Tuesday, 14 October 2008

The Colour of Hope Chair's Report

3rd October 2008

LIMA - It has proved a wonderful experience for me to travel out to Lima this month to see The Colour of Hope's work first hand. I have been able to monitor what is happening at grassroots level and to assess what might be needed in the future.

I am very pleased to report that the charity's youth reintegration project, "Action for Independence" is being extremely well run. It is obvious that a great deal of careful thought and planning have gone into it and it is now paying off. Over the weeks that I have been here I have been able to meet most of the young people we are supporting. It has been a pleasure to be able to put a face to a name at last and to see just how much they are benefitting from our help.

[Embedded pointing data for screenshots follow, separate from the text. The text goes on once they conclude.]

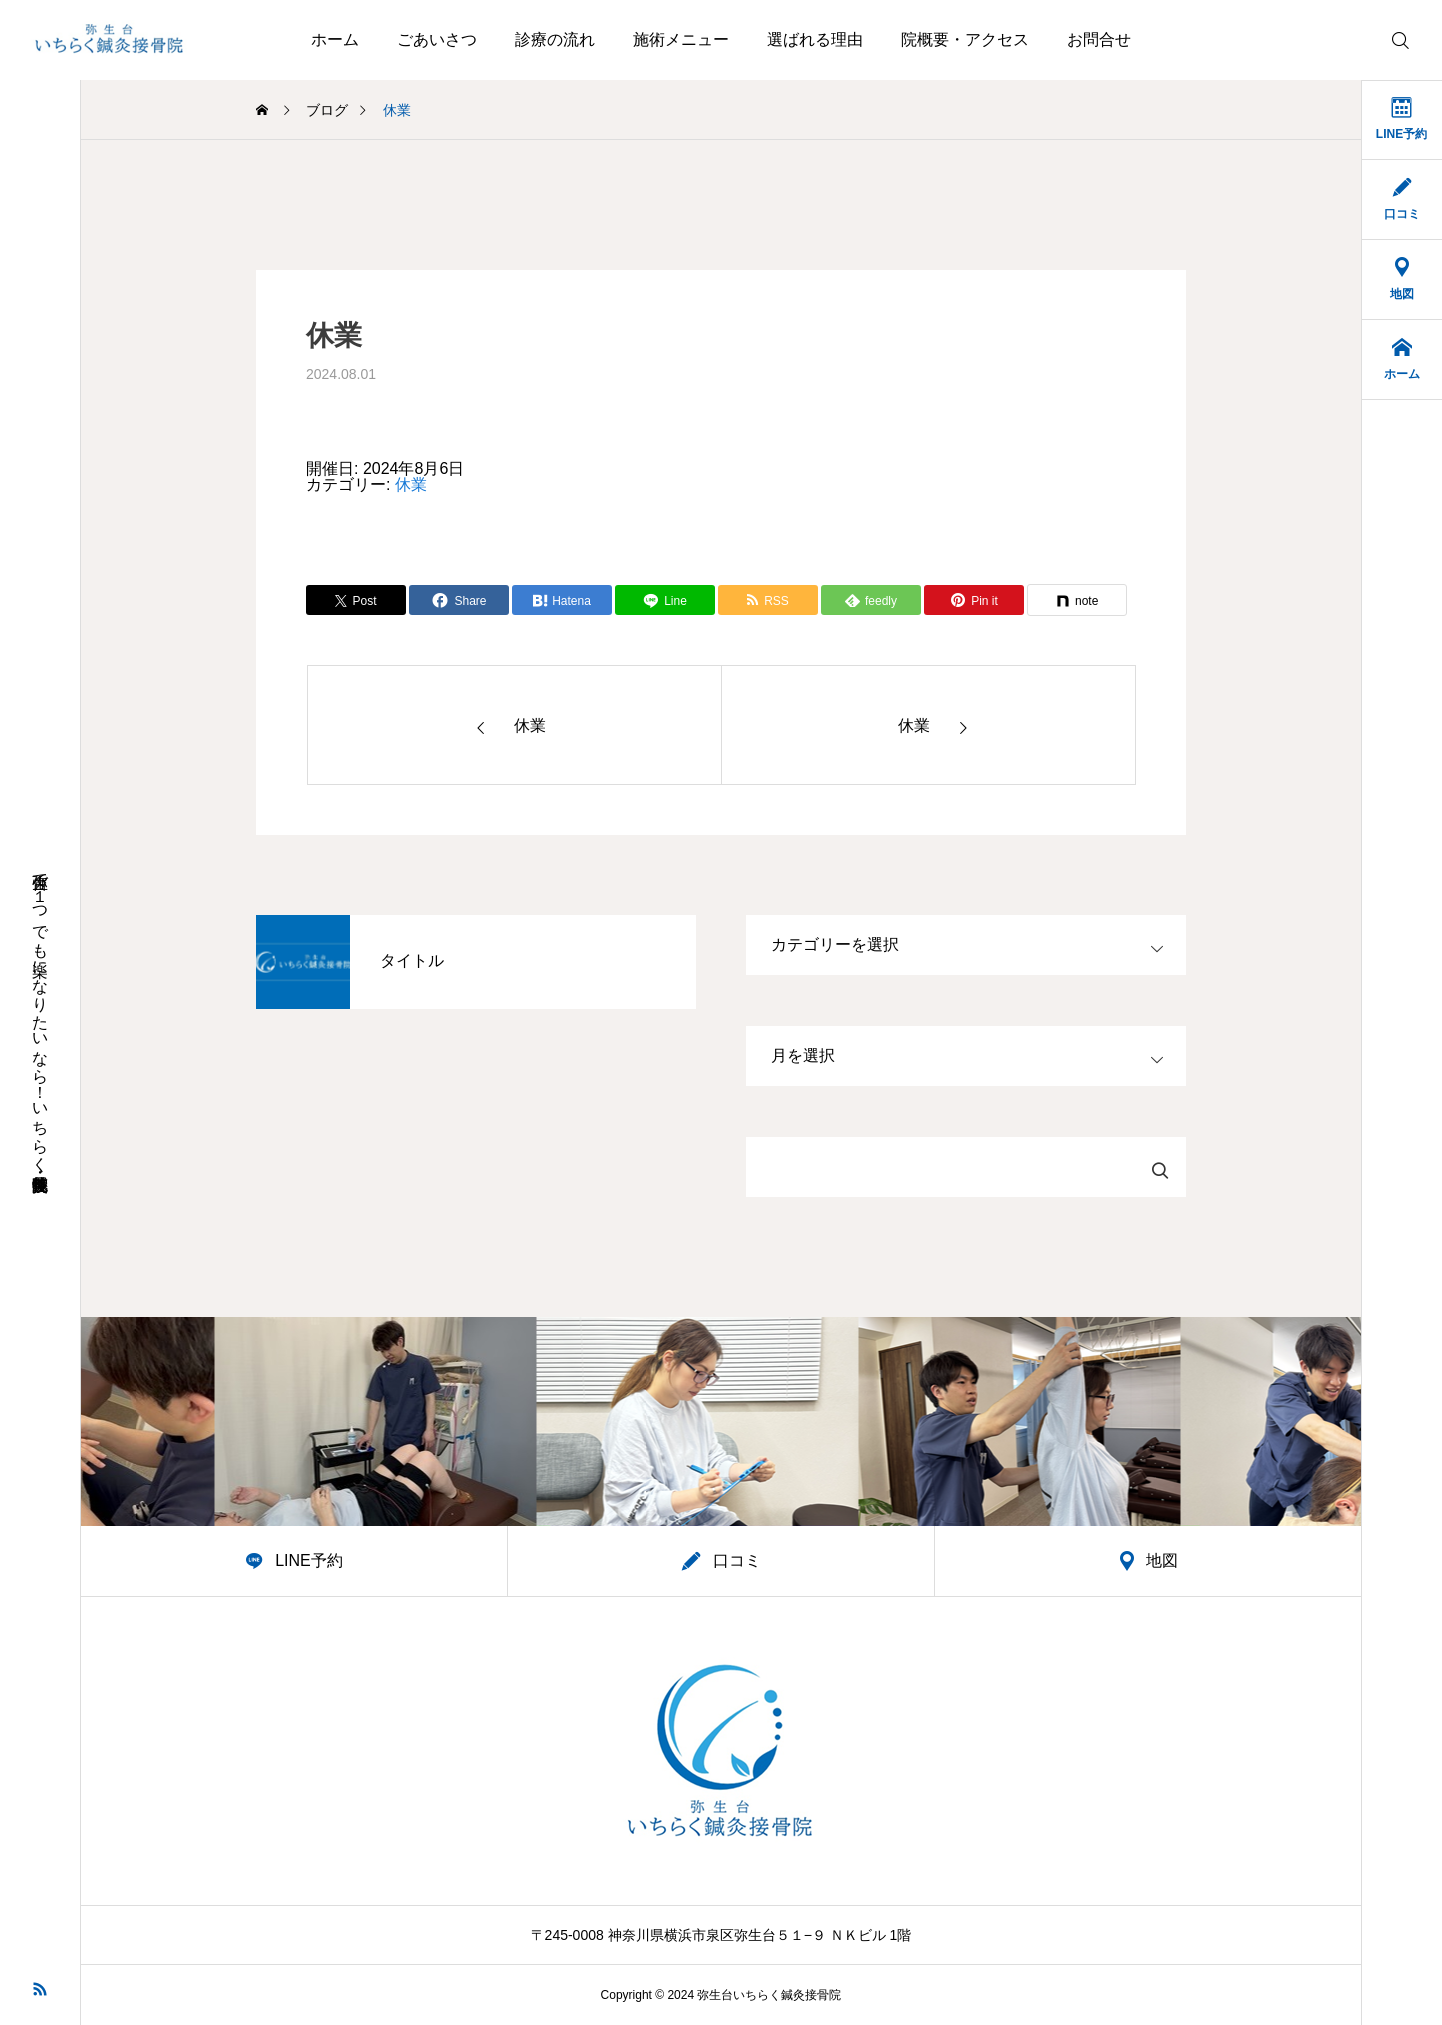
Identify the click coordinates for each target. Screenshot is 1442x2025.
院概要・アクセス (965, 39)
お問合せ (1099, 39)
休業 (411, 484)
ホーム (335, 39)
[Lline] (665, 600)
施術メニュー (681, 39)
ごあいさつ (437, 39)
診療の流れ (555, 39)
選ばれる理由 (815, 39)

Our Project Director, Amy New, has been particularly stretched this month, dealing with teething problems with Hugo and Angelica's grocery shops, as well as helping Gabriela to set up her market stall - not to mention accompanying Edinson and Bilela to obtain the necessary paperwork before any formal job applications can be made. Getting papers here is not a simple affair and it calls to mind most vividly Dickens' Circumlocution Office. Having accompanied Amy in this, I have realised just how much time she spends travelling miles across Lima and waiting for people to turn up. The work can, at times, be very rewarding, but a lot of the time it is stressful and frustrating by its very nature.

After being here a month, it is very clear to me that Amy needs more help with the daily running of the charity as she is stretched at the moment and intends starting with another group of young people very shortly. I am also strongly recommending that the charity takes active steps to affiliate itself with another organisation doing similar work. In light of this, we have been networking with contacts here in Lima and I am happy to report that Amy is now receiving support from two psychologists. They will be helping her with some of the training sessions for the new group, as well as providing much needed psychiatric help to the young people. Three volunteers have also come forward from our contact with the Diamond Way Buddhist Centre. Thank you friends! We are also hoping that local funding will be forthcoming to pay project staff and to help our single mothers with childcare.

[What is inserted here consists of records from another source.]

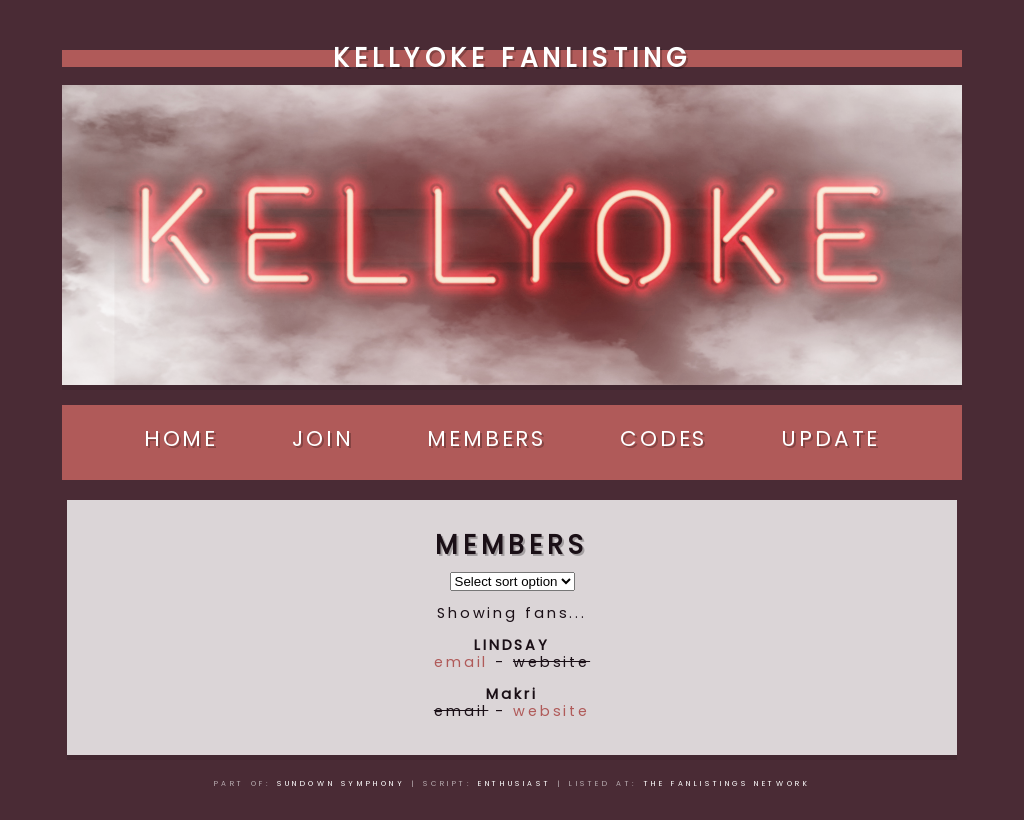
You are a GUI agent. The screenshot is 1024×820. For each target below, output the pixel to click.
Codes (663, 438)
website (551, 711)
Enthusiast (514, 783)
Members (486, 438)
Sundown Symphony (341, 783)
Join (323, 438)
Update (830, 438)
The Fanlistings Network (727, 783)
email (461, 662)
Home (181, 438)
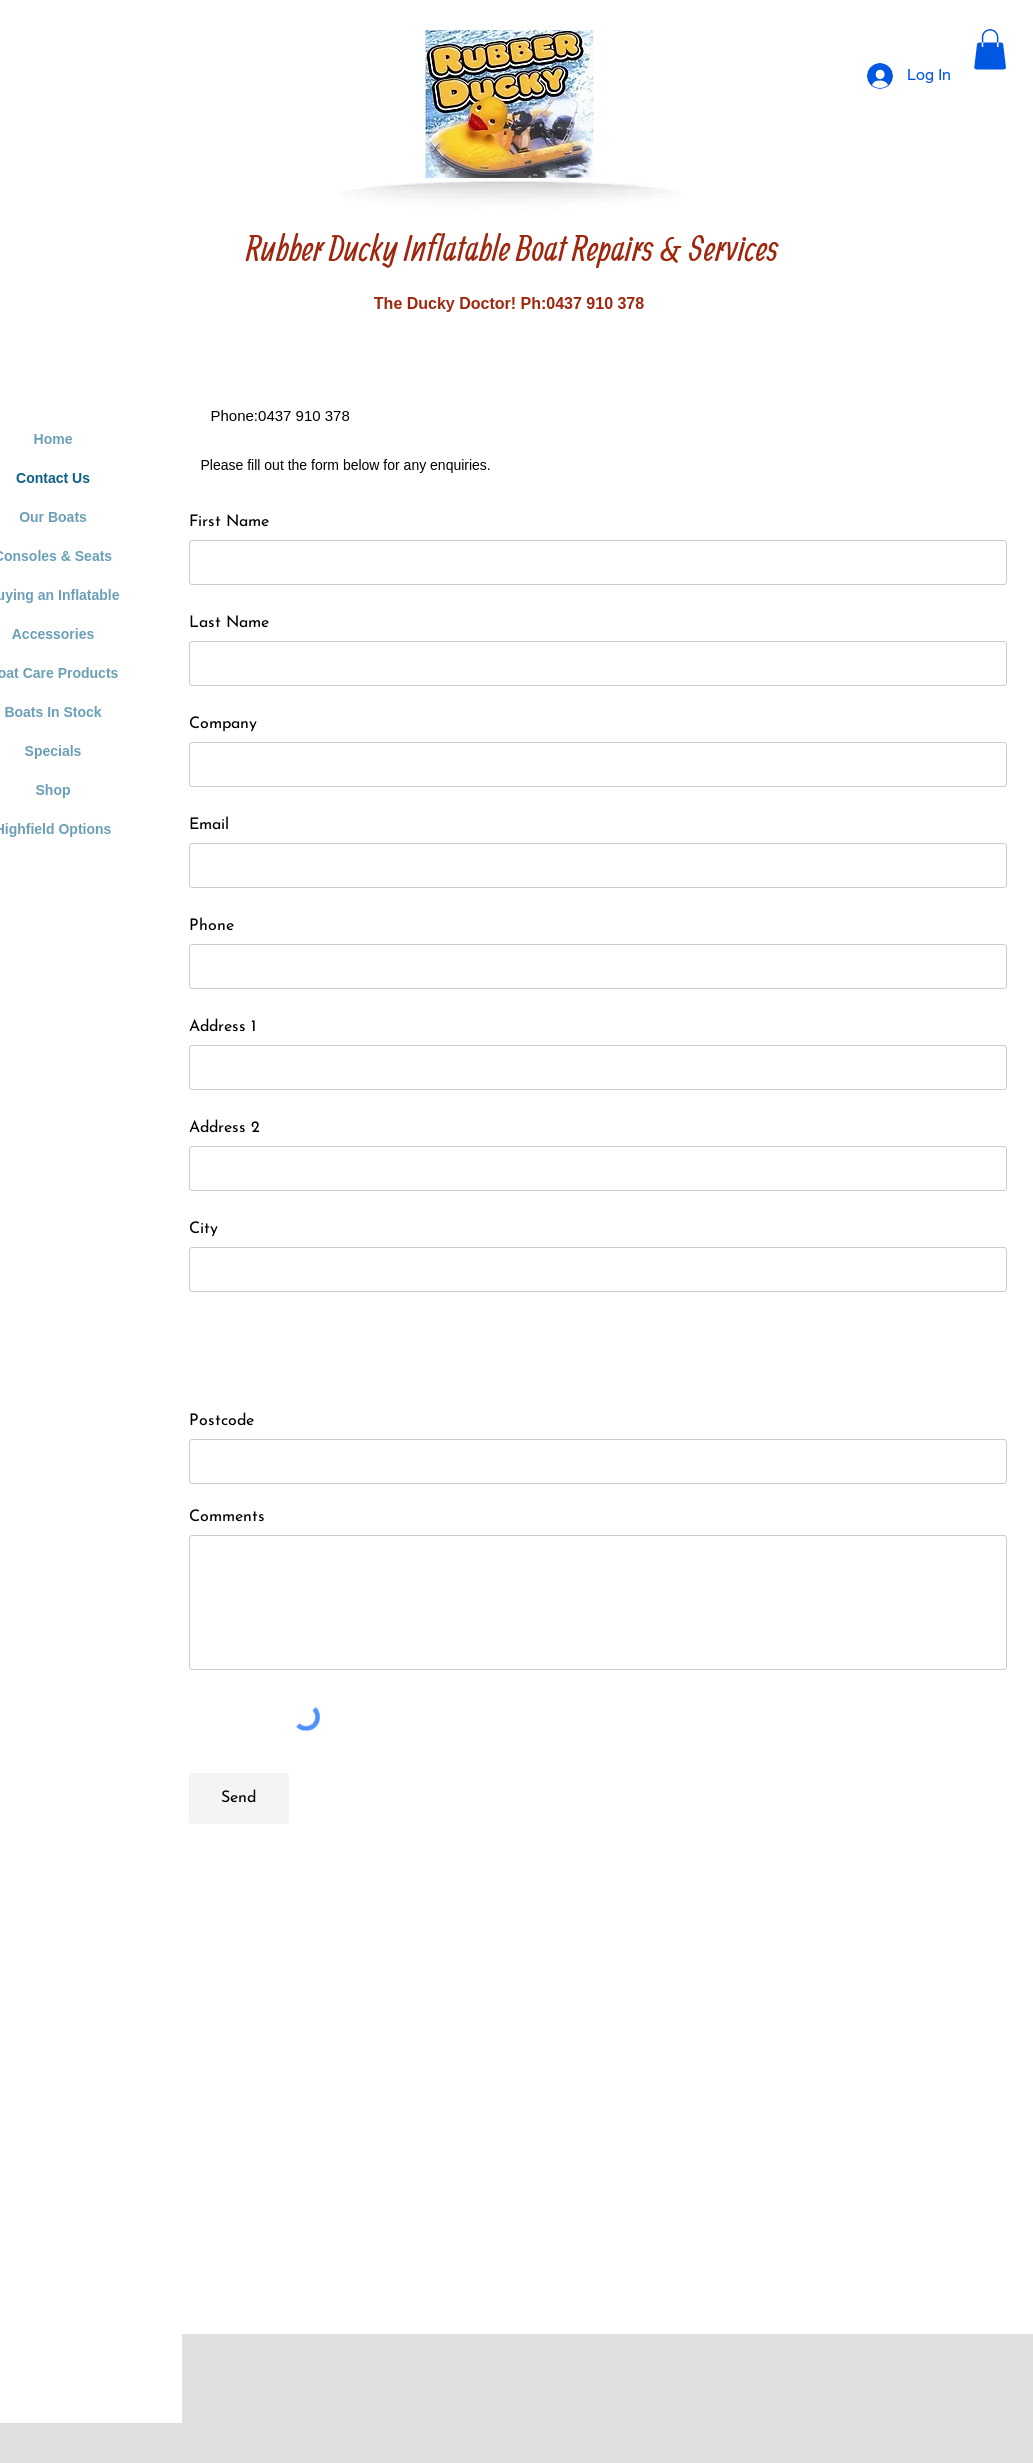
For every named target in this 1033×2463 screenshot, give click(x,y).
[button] (990, 49)
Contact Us (53, 478)
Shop (53, 790)
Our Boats (53, 517)
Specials (53, 751)
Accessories (53, 634)
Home (53, 439)
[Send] (239, 1798)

I am leaving Peru with some appalling memories - of sprawling squalor in the shanty towns, of being escorted up and down a mountain to avoid being robbed when visiting Natali, Hugo and Angelica, of street violence and choking traffic fumes. Yet because Peru is a country of contradictions and extremes, I also leave with wonderful memories of people who, in spite of having nothing, are happy and smiling, of people who dance when there is nothing to dance about, and of kindness and love shown by strangers who welcomed me as family.